A medida que avanza la fila para ingresar nuevamente a la estación, alcanzo a observar la diversidad del paisaje, de sus murales, de sus colores, de su alegría, de sus habitantes. De repente una mujer que va acompañada de su esposo e hijos dice tranquilamente que le gustaría vivir aquí. Yo, horrorizada, no comprendo cómo puede querer que los niños crezcan en un entorno aún marcado por la violencia.

Entonces entiendo que el temor a lo desconocido, a aquello que no se ha experimentado, y específicamente el miedo a transitar algunos sectores de las ciudades, están arraigados, pero sobre todo son impuestos y reforzados por los medios de comunicación y la sociedad en general.

Entro en la cabina y tengo la extraña sensación de que al mismo ritmo que descendemos, también va cayendo la noche sobre el Valle de Aburrá. 

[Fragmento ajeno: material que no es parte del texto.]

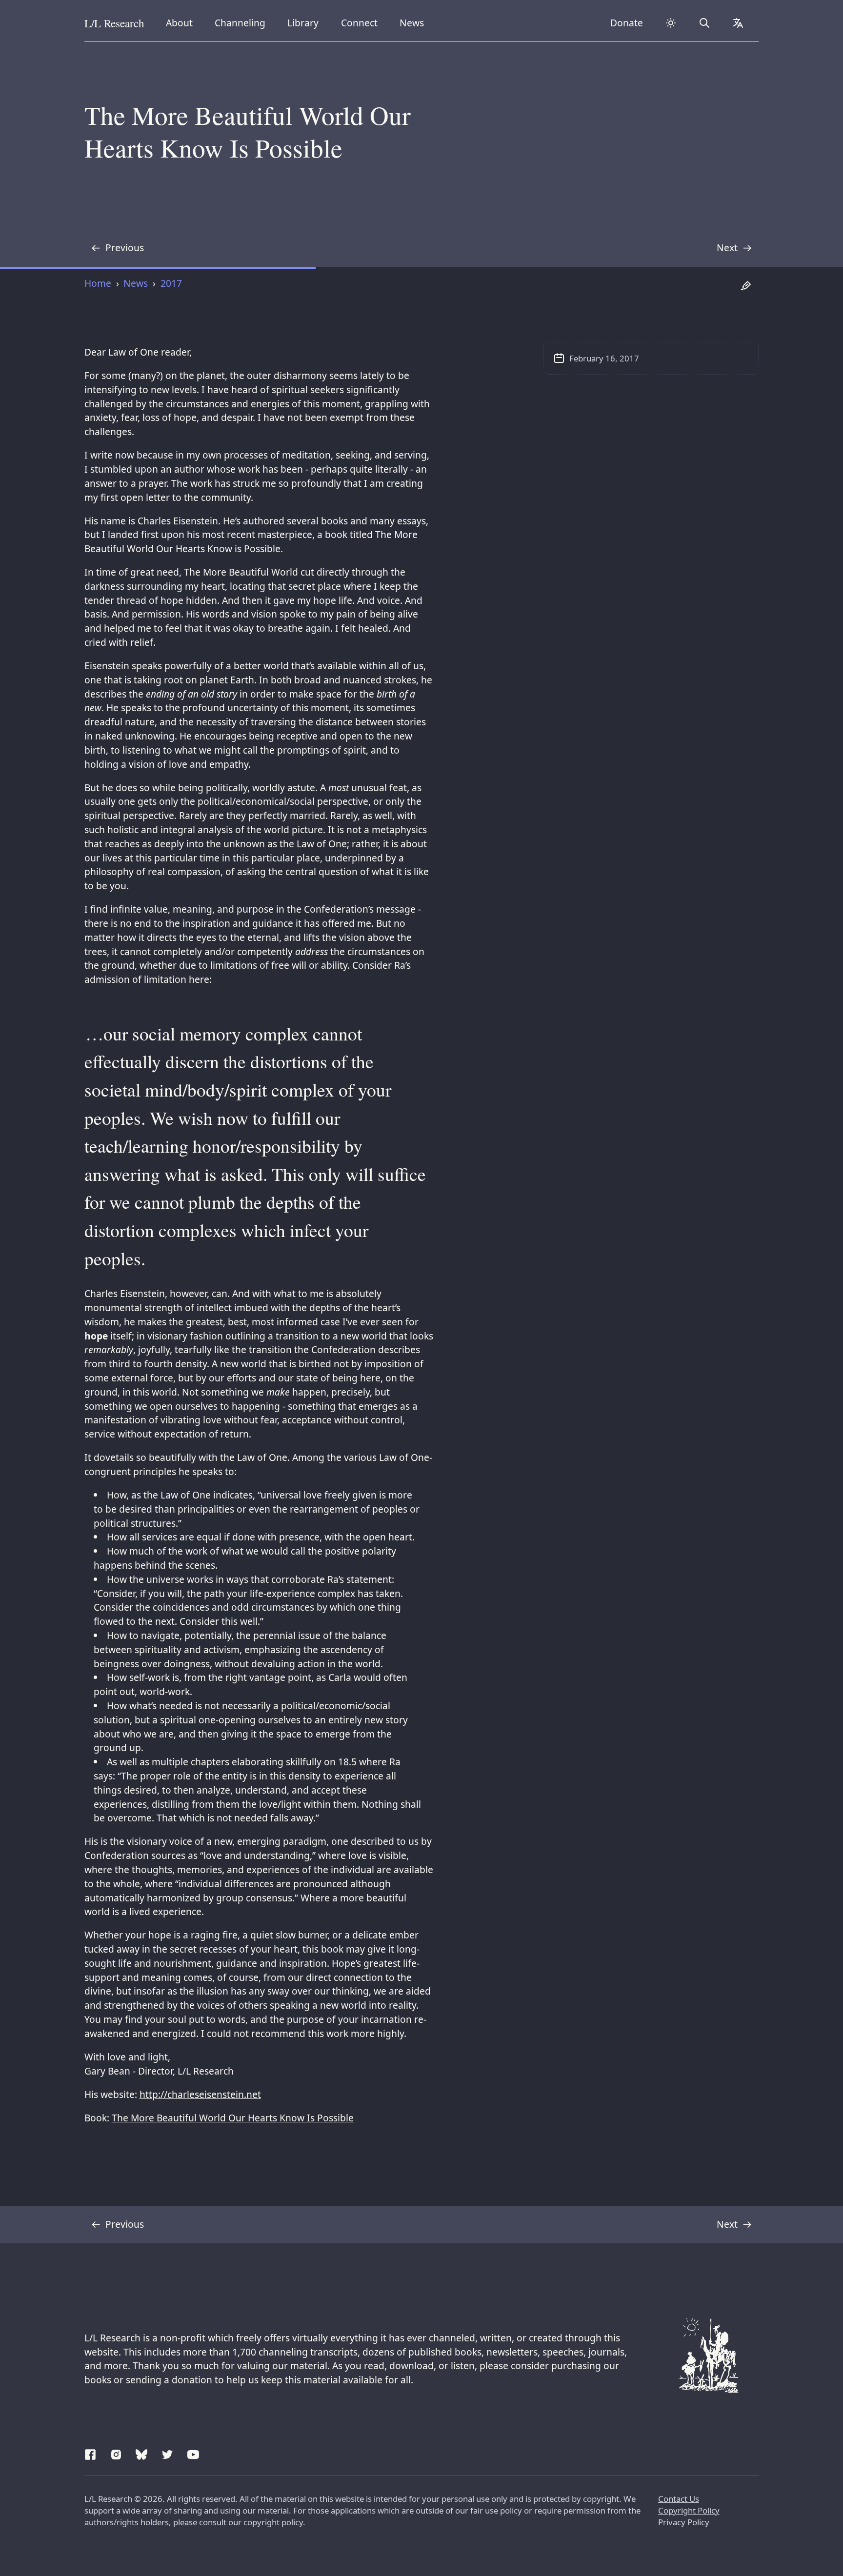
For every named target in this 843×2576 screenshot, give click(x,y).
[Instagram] (116, 2452)
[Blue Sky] (141, 2452)
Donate (626, 22)
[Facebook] (90, 2452)
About (182, 22)
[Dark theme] (671, 23)
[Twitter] (167, 2452)
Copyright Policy (689, 2510)
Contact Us (678, 2498)
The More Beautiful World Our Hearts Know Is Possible (233, 2117)
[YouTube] (193, 2452)
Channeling (239, 22)
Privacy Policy (683, 2522)
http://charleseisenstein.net (200, 2094)
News (415, 22)
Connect (361, 22)
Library (306, 22)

Desde el cielo se puede apreciar un atardecer de cualquier postal. Llego a la estación Acevedo y de inmediato tomo el metro que va hasta La Estrella. A medida que el ‘gusano metálico’ avanza, las lomas repletas de casas empiezan a desvanecerse, a quedarse atrás como si fueran ellas las que huyen, casi que en sincronía.

En el paisaje comienzan a aparecer los grandes e imponentes edificios. Y así, con la misma rapidez con que avanza el metro, continúa la vida. Con esa misma rapidez olvidamos la otra cara de la ciudad, esa en la que por miedo, no habitamos ni queremos habitar.